- **Task requirements**
Reproduce the entries that follow exactly. No picture should appear in the result.

##### Recorded data #####

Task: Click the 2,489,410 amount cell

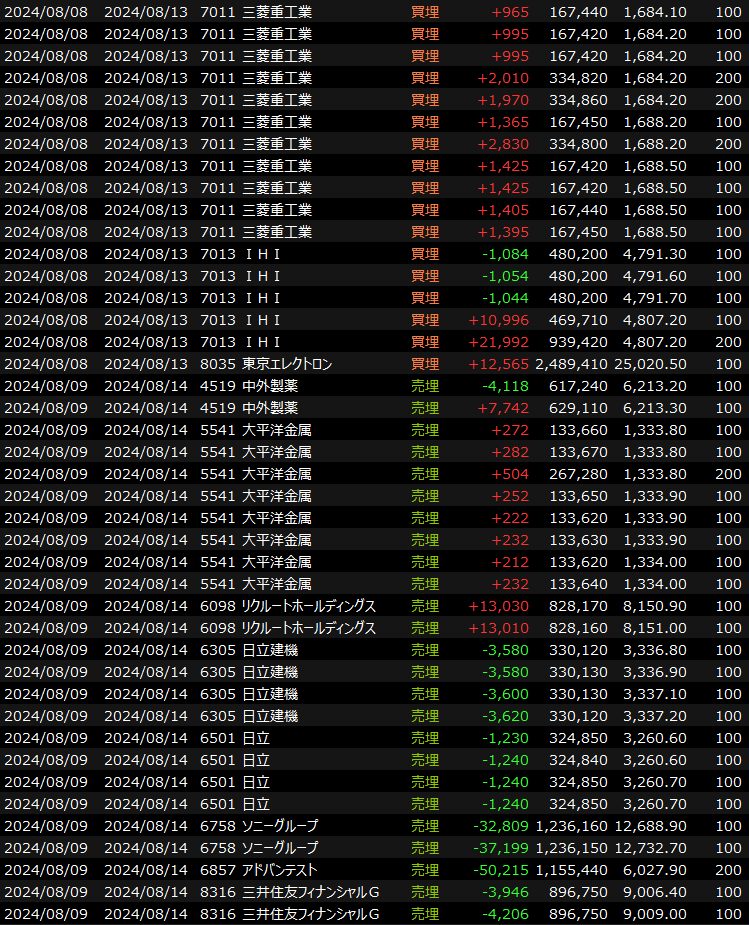Action: coord(571,364)
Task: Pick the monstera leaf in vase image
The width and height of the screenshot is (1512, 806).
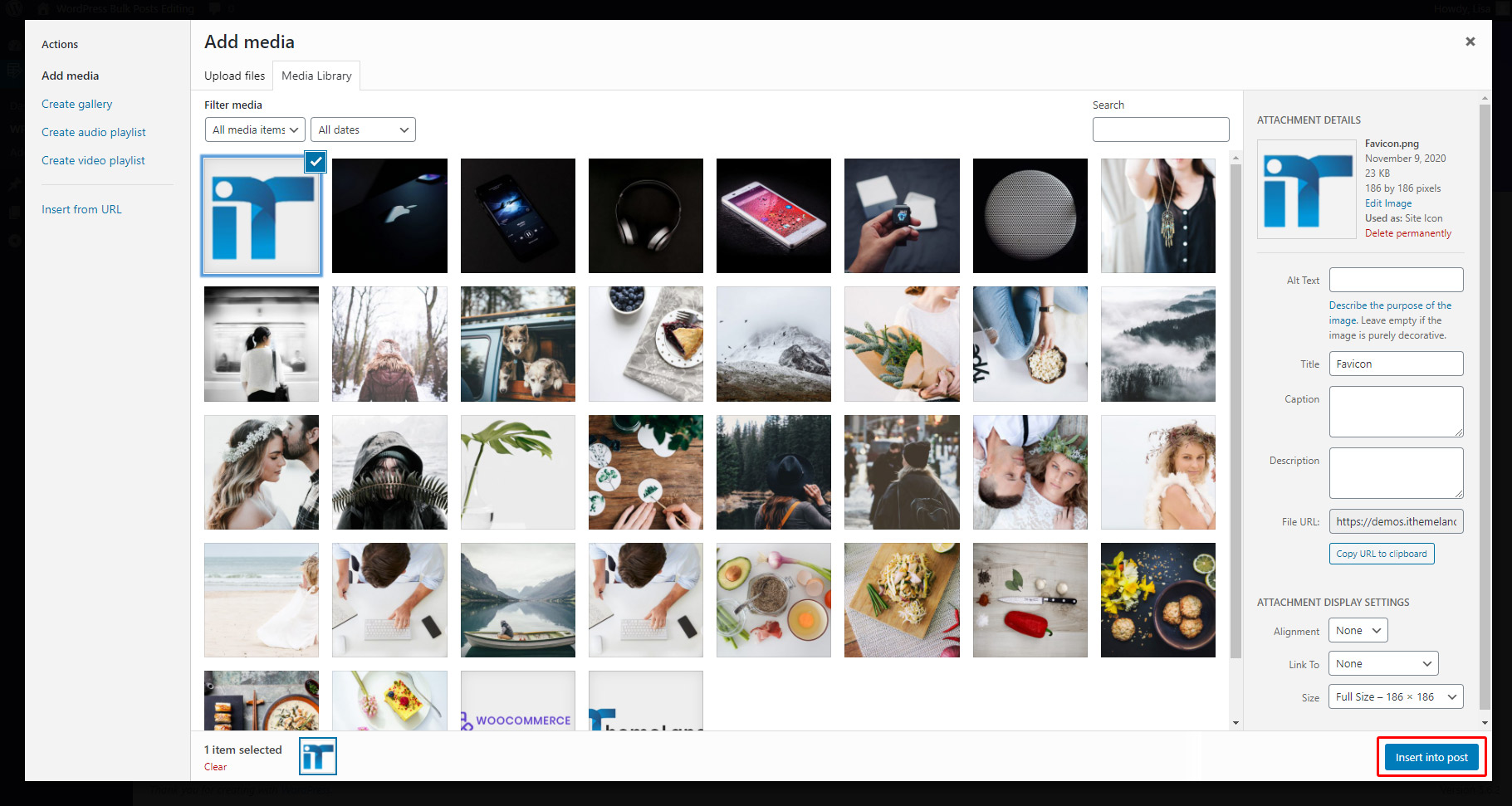Action: click(517, 472)
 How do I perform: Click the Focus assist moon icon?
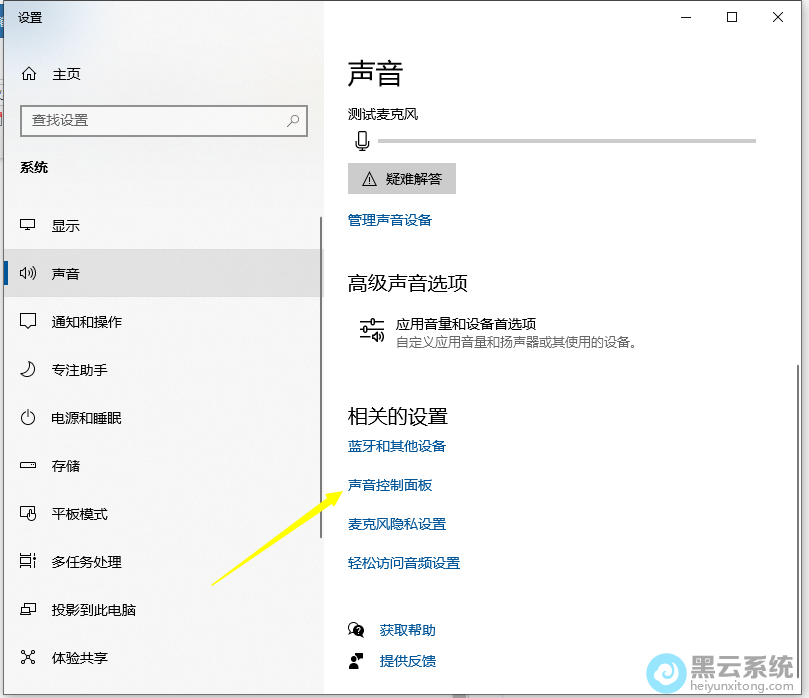click(x=29, y=370)
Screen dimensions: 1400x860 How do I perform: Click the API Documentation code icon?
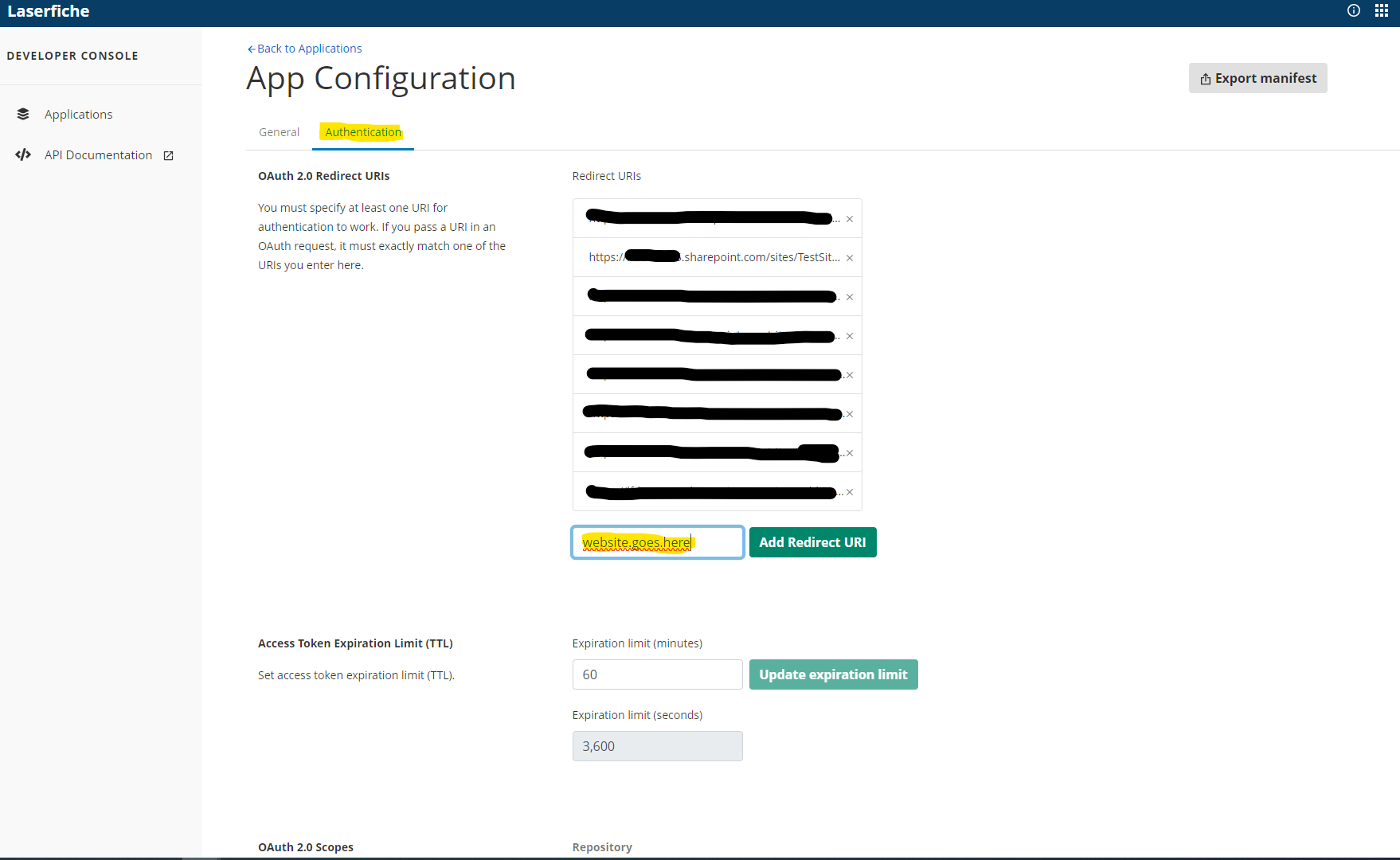click(23, 154)
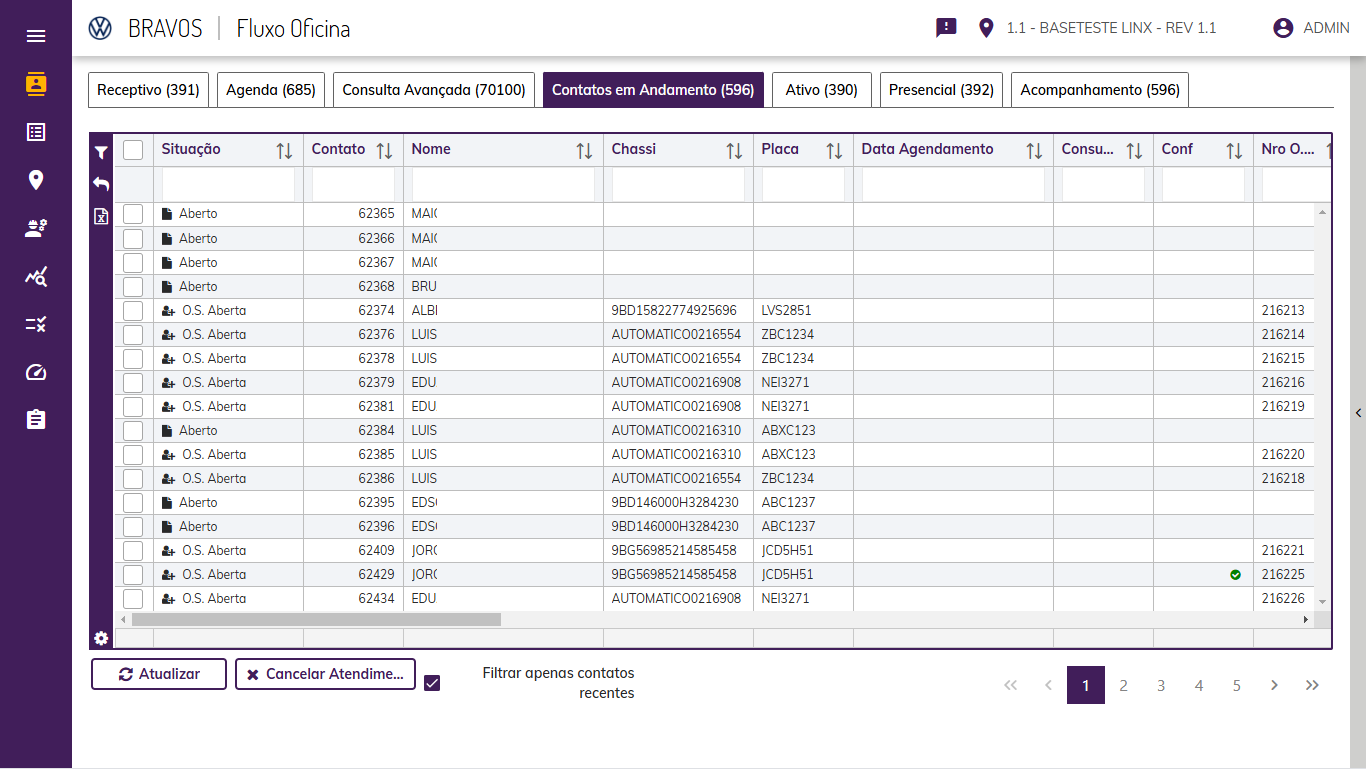Toggle the select-all checkbox in grid header
This screenshot has height=769, width=1366.
click(133, 150)
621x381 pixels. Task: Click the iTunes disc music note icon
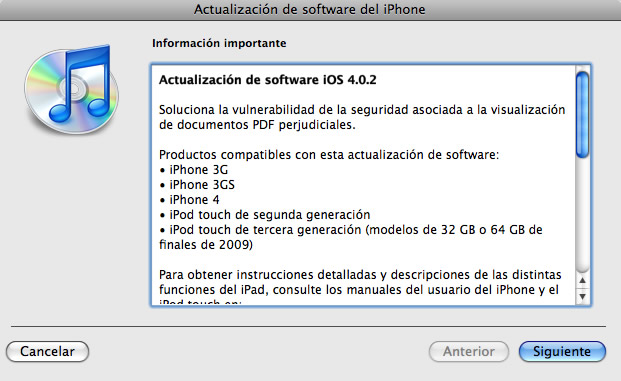72,90
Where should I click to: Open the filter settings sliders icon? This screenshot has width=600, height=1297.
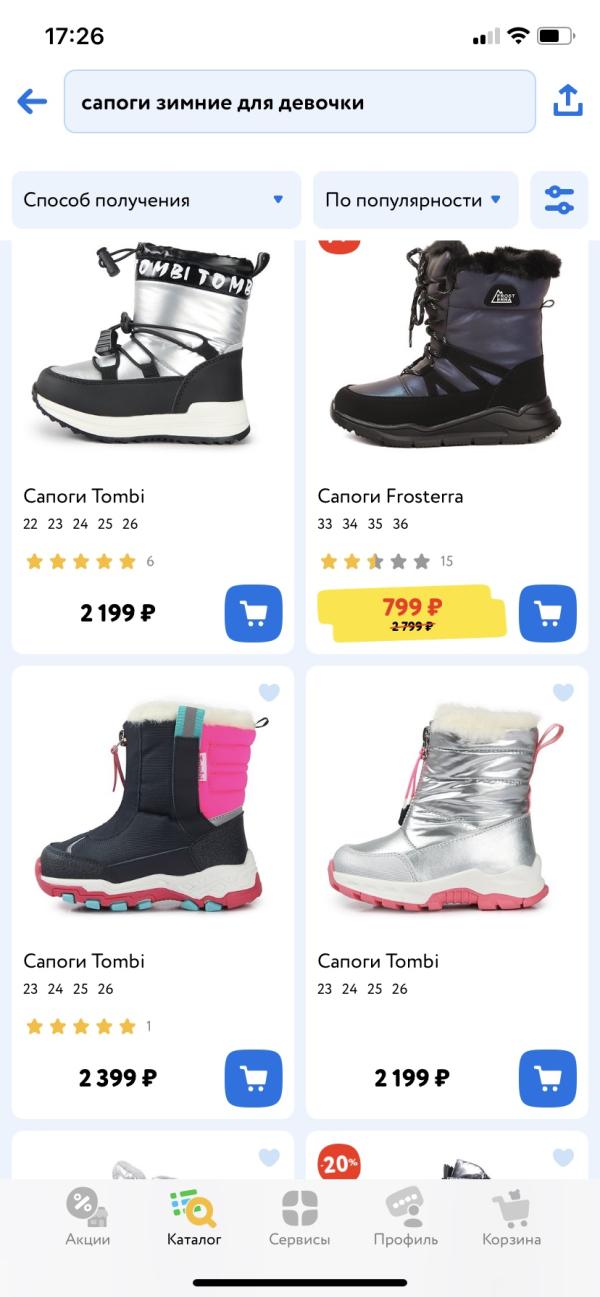click(559, 200)
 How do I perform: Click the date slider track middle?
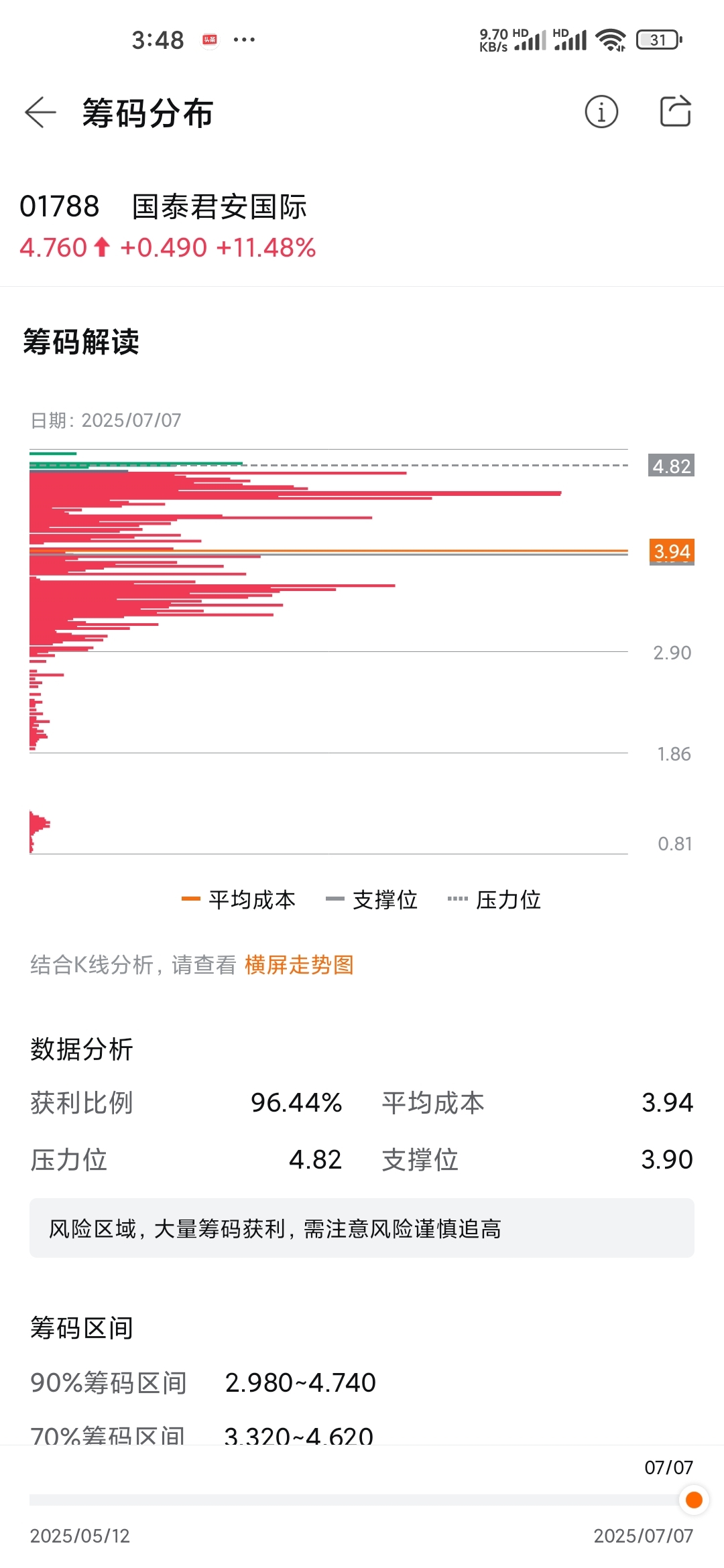click(x=362, y=1500)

#####

- **Your solution**
Task: Click the 2,489,410 amount cell

Action: coord(571,364)
Task: Pick the monstera leaf in vase image
The width and height of the screenshot is (1512, 806).
Action: click(517, 472)
 How do I perform: Click the Focus assist moon icon?
click(x=29, y=370)
Screen dimensions: 1400x860 How do I perform: Click the API Documentation code icon?
click(23, 154)
Toggle the select-all checkbox in grid header
This screenshot has height=769, width=1366.
click(133, 150)
621x381 pixels. Task: Click the iTunes disc music note icon
72,90
Where should I click to: Open the filter settings sliders icon? This screenshot has width=600, height=1297.
click(559, 200)
 How do I perform: Click the date slider track middle?
click(x=362, y=1500)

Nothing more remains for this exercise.